### Extracted records
######
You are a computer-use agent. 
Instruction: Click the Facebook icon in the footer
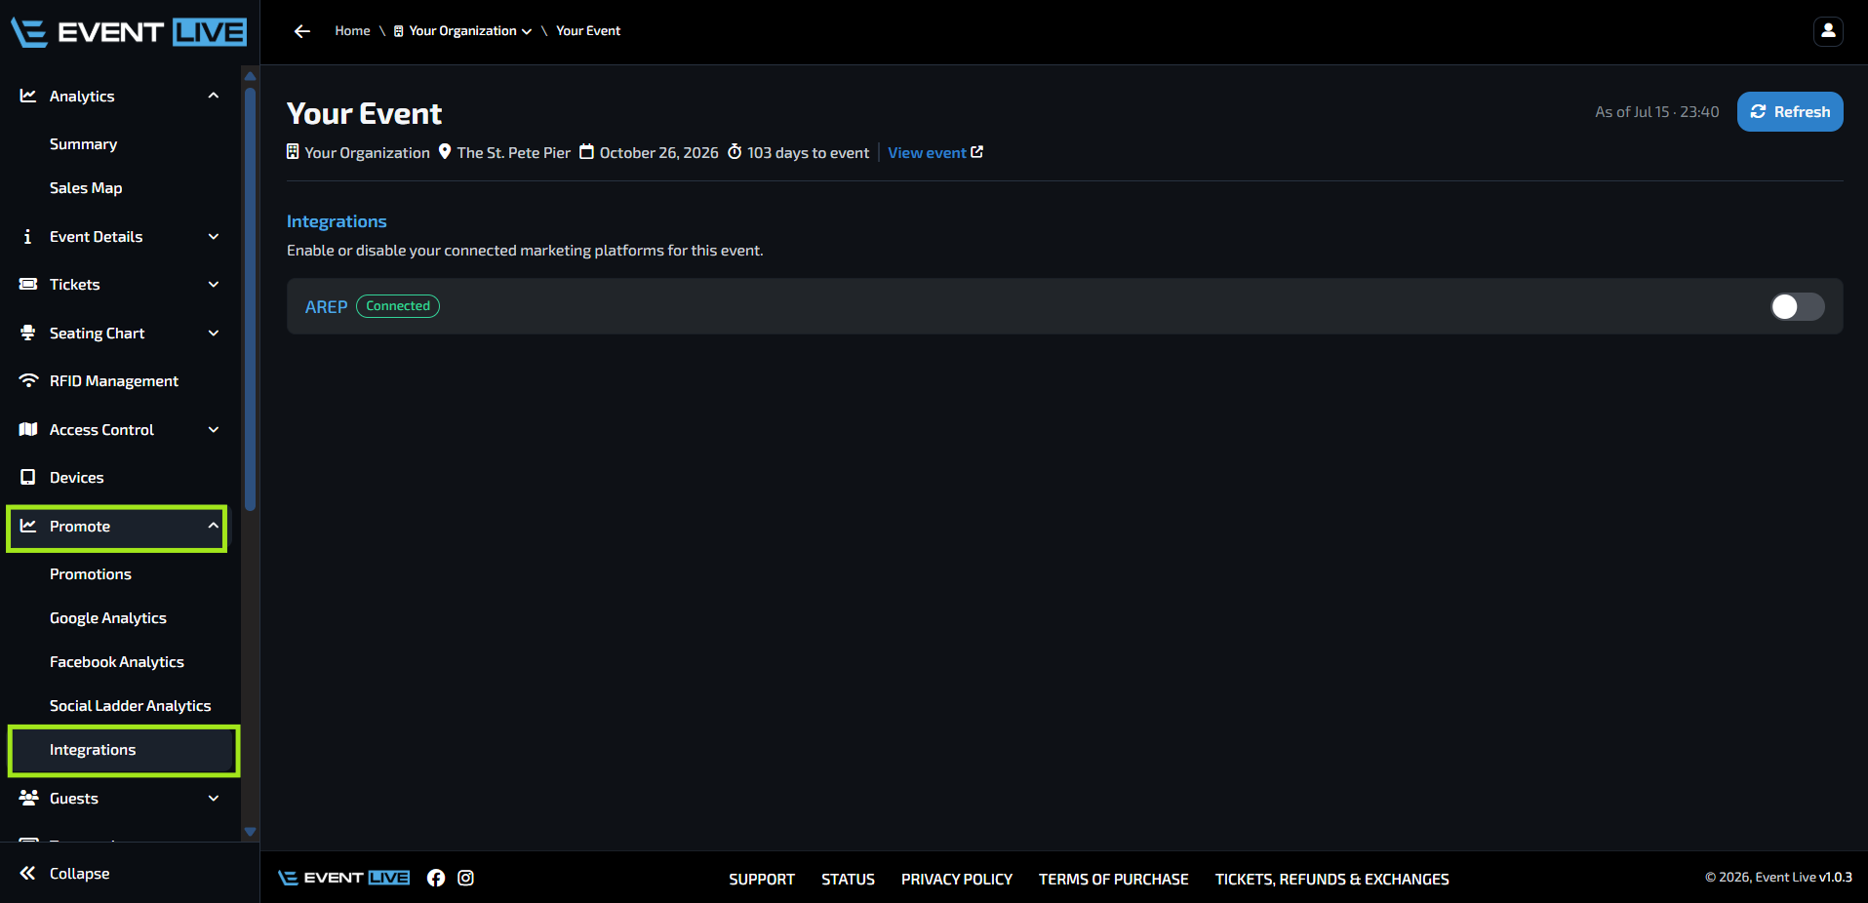click(436, 878)
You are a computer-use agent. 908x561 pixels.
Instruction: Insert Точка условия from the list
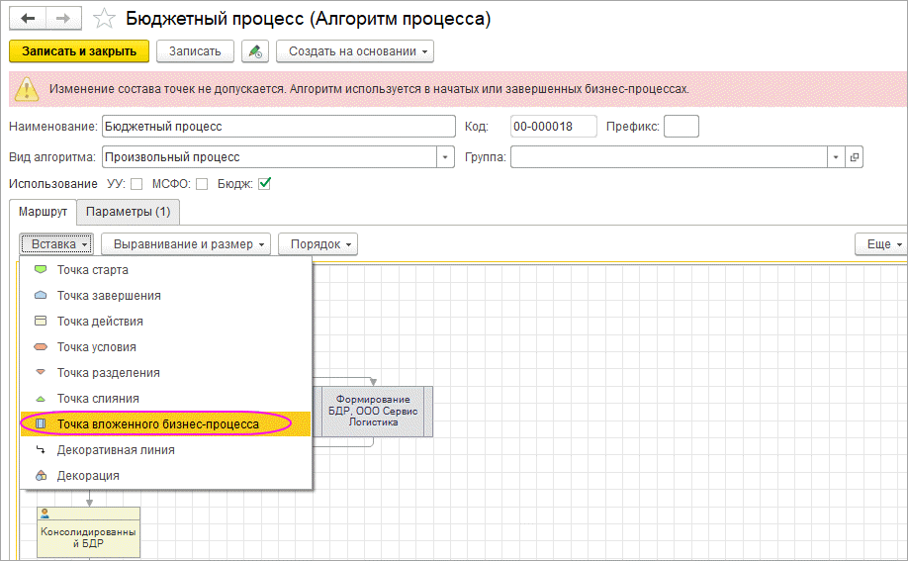(x=96, y=347)
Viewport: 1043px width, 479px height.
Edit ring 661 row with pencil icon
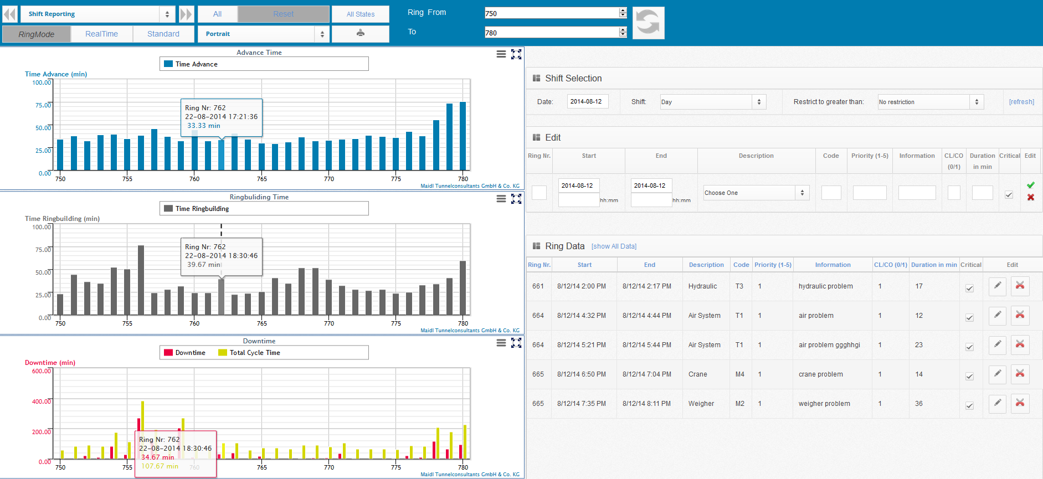(x=997, y=286)
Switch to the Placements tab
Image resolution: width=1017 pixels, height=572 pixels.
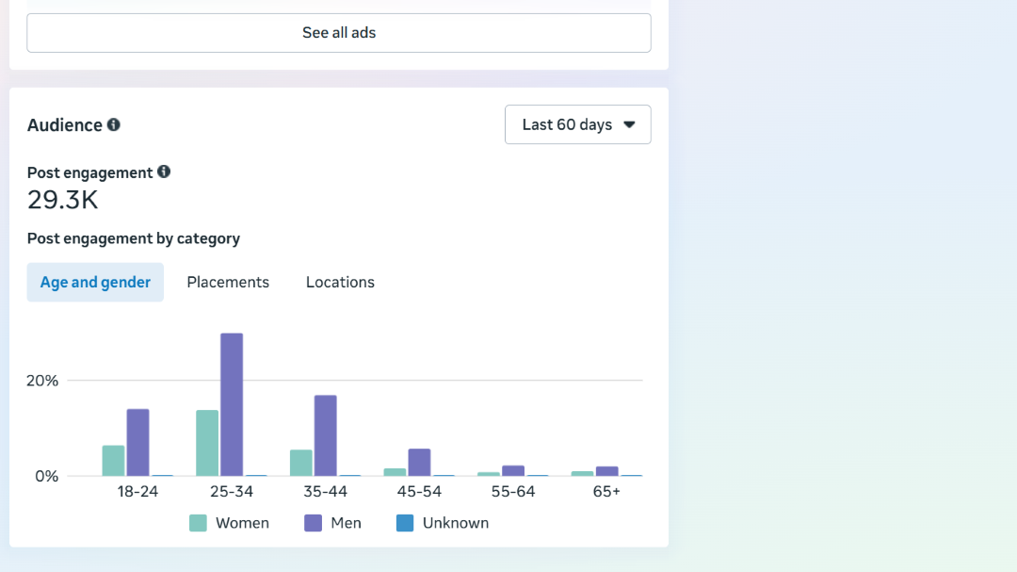pyautogui.click(x=228, y=283)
######
### What is required
Please reproduce, exactly and only, the lines from the line containing "Instruction: Insert Точка" through the last line of the material above, minus any pictures.

### Answer area
Instruction: Insert Точка условия from the list
(x=96, y=347)
Viewport: 1043px width, 479px height.
Edit ring 661 row with pencil icon
(x=997, y=286)
Switch to the Placements tab
Image resolution: width=1017 pixels, height=572 pixels.
pyautogui.click(x=228, y=283)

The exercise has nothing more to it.